• _Required action_
Which lines of the entries contain the string "handle"? Please find them and copy them.

--------

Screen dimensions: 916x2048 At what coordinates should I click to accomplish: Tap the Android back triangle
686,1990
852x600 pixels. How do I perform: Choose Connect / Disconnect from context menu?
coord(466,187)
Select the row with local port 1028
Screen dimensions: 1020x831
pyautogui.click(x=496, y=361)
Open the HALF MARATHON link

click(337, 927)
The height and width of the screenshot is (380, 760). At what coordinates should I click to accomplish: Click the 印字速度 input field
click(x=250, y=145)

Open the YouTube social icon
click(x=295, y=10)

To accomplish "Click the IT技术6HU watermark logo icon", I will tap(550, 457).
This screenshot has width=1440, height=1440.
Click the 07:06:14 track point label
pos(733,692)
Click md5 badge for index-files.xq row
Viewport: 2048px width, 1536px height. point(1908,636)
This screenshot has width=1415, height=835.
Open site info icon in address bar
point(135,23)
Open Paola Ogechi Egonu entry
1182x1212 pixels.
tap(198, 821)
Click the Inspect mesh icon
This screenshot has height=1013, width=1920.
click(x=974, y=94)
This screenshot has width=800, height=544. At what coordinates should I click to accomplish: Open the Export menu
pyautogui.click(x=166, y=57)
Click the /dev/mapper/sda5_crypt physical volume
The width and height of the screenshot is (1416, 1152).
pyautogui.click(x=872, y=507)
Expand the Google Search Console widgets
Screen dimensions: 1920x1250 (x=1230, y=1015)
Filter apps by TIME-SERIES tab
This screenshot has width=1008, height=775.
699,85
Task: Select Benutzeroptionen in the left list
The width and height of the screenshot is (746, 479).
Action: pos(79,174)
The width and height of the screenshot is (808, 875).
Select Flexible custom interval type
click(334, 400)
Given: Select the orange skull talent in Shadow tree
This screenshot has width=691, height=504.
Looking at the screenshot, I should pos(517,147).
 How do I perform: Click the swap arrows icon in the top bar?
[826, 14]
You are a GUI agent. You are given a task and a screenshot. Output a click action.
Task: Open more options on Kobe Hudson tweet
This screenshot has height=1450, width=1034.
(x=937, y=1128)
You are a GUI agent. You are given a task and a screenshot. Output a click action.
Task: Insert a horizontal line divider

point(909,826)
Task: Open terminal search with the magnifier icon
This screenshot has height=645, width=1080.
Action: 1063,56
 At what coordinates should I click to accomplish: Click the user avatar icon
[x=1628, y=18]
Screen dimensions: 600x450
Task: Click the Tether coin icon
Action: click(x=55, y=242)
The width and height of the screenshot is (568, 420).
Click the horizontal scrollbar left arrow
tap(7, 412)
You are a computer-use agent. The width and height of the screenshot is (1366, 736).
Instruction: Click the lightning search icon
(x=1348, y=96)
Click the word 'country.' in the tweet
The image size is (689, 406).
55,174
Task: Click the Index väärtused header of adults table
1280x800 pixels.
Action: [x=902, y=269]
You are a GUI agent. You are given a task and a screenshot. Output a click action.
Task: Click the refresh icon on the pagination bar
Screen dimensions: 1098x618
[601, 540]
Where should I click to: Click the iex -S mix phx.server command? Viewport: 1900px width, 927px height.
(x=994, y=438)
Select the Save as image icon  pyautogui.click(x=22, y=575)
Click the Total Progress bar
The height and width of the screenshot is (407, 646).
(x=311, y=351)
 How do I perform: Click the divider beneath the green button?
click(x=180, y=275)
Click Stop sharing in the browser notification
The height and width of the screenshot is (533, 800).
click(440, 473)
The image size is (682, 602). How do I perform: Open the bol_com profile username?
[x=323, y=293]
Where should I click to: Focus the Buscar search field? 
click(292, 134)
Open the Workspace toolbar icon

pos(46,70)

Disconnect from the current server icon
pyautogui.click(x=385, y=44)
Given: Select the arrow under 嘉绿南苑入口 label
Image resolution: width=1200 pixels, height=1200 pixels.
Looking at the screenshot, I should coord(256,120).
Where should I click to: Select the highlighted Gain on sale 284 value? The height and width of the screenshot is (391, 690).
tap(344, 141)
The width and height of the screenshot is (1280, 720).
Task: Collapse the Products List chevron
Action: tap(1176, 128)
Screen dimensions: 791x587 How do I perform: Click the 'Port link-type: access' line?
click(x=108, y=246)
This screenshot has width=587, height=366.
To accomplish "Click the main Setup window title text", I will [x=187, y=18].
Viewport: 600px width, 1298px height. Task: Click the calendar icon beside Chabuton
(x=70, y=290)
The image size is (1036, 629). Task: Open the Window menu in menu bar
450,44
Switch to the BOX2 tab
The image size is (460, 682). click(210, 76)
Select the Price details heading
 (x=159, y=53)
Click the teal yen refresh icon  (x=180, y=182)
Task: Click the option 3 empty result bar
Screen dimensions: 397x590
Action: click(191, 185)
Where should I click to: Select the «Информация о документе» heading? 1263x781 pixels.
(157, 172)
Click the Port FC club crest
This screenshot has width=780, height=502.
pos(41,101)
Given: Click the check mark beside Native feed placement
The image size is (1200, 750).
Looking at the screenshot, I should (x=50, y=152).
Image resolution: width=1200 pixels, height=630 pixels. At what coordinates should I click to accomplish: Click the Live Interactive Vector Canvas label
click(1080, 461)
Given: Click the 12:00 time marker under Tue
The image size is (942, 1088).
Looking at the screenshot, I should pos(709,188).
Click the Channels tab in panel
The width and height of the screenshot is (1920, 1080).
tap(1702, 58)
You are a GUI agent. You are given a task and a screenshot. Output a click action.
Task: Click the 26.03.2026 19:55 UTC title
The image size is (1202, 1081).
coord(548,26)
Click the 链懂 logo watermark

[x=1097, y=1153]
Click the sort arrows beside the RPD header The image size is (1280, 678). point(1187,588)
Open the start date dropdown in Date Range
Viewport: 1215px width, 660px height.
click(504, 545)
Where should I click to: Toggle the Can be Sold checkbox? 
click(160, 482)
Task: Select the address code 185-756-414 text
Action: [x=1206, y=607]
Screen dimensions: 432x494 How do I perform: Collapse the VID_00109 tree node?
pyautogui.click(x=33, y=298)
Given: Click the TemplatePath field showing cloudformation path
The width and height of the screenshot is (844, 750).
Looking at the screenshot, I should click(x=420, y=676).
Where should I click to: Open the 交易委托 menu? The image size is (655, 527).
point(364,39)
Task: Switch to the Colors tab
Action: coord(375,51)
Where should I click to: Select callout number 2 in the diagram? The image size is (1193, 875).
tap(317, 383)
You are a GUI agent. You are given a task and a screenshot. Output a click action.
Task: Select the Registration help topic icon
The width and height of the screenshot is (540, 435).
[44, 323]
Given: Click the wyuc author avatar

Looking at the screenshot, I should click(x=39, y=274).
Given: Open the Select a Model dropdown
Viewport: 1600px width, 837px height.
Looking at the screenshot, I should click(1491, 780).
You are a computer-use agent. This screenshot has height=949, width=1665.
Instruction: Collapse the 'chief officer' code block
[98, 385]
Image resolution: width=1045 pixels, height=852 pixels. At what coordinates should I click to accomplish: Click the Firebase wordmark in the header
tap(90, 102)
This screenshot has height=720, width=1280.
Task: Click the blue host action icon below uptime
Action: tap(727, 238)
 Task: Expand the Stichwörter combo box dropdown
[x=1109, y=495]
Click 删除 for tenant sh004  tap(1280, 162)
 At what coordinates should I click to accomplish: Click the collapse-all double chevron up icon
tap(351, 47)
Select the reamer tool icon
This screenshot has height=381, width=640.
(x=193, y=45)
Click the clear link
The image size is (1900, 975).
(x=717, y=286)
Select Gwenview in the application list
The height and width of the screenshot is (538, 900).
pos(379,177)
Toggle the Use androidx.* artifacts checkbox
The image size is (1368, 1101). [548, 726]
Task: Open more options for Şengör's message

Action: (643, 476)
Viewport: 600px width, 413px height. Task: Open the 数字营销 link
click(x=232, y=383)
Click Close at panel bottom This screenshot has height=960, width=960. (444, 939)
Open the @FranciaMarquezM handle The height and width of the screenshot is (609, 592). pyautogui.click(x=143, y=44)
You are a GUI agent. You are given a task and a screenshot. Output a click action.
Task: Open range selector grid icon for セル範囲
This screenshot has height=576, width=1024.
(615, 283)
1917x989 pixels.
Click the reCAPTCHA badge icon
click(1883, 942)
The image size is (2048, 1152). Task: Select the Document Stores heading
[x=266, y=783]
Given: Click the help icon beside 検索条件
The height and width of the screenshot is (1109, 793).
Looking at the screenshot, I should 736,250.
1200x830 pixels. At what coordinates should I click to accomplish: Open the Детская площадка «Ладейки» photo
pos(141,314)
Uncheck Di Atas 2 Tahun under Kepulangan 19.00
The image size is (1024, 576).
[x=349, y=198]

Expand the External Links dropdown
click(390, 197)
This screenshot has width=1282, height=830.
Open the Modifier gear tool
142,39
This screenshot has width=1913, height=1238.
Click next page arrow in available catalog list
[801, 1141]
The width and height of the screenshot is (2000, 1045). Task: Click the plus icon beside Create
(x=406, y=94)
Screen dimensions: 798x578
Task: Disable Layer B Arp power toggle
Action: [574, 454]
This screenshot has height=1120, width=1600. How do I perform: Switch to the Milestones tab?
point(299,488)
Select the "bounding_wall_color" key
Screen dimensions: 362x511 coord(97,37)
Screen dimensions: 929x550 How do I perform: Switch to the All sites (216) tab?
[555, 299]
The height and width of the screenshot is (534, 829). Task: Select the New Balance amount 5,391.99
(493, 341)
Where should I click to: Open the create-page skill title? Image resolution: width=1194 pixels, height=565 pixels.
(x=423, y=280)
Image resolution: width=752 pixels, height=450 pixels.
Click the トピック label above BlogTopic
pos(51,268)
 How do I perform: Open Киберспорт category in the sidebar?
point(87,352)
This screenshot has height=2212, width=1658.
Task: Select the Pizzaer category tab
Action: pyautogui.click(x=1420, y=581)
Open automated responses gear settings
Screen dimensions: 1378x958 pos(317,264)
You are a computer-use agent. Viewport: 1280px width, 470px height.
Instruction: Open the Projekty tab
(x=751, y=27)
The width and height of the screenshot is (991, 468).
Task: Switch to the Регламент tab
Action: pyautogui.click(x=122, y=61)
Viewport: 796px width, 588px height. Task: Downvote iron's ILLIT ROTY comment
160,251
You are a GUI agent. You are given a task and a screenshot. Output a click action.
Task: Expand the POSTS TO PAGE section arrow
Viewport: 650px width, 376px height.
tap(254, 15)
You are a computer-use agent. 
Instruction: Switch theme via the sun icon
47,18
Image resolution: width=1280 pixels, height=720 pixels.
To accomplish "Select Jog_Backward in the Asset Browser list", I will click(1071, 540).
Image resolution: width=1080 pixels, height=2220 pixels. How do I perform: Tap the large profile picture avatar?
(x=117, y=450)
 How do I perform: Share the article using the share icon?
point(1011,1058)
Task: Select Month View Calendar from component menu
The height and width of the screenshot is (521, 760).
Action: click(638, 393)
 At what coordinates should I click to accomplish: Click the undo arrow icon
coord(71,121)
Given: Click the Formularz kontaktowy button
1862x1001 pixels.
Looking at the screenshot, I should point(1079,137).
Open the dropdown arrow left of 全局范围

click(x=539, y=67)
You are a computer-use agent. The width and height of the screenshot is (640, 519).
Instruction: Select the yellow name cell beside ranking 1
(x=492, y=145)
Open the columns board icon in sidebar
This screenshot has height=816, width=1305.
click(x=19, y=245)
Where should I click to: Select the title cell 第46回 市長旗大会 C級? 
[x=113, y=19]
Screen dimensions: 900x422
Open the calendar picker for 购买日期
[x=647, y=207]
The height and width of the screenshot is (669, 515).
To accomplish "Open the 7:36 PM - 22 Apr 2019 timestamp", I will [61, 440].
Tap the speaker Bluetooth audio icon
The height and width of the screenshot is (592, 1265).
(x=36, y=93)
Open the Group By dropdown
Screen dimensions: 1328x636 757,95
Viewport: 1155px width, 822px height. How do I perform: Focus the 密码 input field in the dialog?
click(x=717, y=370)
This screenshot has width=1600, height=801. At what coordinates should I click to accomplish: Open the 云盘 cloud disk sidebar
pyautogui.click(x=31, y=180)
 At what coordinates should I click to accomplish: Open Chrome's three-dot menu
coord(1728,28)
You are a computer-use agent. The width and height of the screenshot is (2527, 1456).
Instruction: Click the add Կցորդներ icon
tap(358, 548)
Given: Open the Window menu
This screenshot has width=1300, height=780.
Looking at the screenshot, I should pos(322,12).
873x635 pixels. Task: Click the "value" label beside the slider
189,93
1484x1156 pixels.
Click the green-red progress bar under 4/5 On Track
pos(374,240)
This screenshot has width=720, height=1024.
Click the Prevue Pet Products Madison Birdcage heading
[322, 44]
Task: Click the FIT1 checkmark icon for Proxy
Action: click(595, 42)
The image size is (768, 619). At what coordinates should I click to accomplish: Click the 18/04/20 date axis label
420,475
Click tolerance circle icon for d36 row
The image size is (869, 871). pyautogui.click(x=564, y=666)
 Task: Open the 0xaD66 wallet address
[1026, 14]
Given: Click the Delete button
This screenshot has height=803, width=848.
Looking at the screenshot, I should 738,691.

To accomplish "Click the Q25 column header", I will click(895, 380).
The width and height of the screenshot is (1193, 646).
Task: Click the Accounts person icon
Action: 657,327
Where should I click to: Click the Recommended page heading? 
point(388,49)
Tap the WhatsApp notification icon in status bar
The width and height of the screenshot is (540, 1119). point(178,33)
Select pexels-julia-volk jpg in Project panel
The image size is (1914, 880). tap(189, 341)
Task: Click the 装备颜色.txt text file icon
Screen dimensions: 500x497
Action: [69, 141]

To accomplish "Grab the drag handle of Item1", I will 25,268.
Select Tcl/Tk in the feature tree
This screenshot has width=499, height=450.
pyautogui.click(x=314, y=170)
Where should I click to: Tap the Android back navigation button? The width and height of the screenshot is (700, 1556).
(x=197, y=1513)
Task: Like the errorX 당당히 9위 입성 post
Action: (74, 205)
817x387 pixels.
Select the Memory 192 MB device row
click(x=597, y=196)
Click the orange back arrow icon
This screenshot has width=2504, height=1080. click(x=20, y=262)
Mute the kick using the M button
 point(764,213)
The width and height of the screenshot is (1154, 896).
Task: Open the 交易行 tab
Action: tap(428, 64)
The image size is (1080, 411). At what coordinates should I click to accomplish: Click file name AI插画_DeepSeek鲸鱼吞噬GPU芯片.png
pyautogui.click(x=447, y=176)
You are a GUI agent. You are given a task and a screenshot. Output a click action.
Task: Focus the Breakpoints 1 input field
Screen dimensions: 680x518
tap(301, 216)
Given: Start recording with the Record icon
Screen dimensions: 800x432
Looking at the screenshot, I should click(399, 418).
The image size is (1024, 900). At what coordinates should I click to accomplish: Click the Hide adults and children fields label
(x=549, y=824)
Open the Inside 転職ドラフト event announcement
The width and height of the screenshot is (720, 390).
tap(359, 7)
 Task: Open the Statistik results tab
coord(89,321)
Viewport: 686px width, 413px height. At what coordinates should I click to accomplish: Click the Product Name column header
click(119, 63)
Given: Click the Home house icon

--------

• _Answer space_
Open the @FranciaMarquezM handle The height and width of the screenshot is (609, 592). pyautogui.click(x=143, y=44)
To accomplish "Grab the drag handle of Item1", I will 25,268.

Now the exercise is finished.